How podcasting sensitizes you to the sound of your own voice

Podcasting makes demands on your voice. And editing a podcast forces you to listen to your own voice attentively. The result has surprised me. My recorded voice used to be a stranger, but now I know it well and we have become friends. I’m more than reconciled to the sound of my voice: I am fond of it.

And so we should be, all of us, for our voice in a real sense is ourselves. It says things only we would say, using expressions only we would use, and the very sound of  our voice is as individual as our fingerprints.

That’s why oral histories, in other words recordings of life stories, are so precious. Why not contact an older person, family or friend, and arrange to sit down and record a conversation about their life? It’s a gift to the subject as well as to posterity.

Each episode of How To Be Old (the podcast) starts with a poem. Here’s the first one.

How older people talk

We take anecdotes and turn them to the light.
We polish them in private.
They are touchstones. So it goes.

The rhythm of our talk is one of ocean waves.
Someone starts with a great-niece who is pregnant
or a barking dog and one by one
we queue up with our fables
to help our troubled friend.
Nothing is solved, but various
scenarios are tendered.
We have a bottomless pool of parables.
We follow the way of Miss Marple.
We use the stuff that life dumps at our door.
We don’t stand back. We go straight from A to Z.

Children have anecdotes too
but you could fit them in a lunch box.
They are missing the end of the story
the very bit they need.

~ Rachel McAlpine

Listen to the poem and the story, and think about your own voice…

 

5 thoughts on “Fixing my old-lady voice: hear it on How To Be Old podcast

  1. Elizabeth says:

    I liked the voice the first time I heard it on your podcast. Of course I never heard you before, so I had no chance to compare it to your earlier one. I really enjoy aging voices. Maybe that is unusual.

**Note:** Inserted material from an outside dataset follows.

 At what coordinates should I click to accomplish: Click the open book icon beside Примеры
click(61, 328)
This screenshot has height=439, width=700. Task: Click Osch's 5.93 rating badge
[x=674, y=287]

    1. Rachel McAlpine says:

      I’m not sure if that’s unusual! Young people typically have different intonation and expressions, which I find interesting.

      1. Elizabeth says:

        I really enjoy the way we can identify voices of friends on the telephone. A useful skill.

      2. Rachel McAlpine says:

        But recognition all falls down in a house full of teenage sisters, as many an unwitting boyfriend has discovered!

      3. Elizabeth says:

        Of course my sisters did the same thing!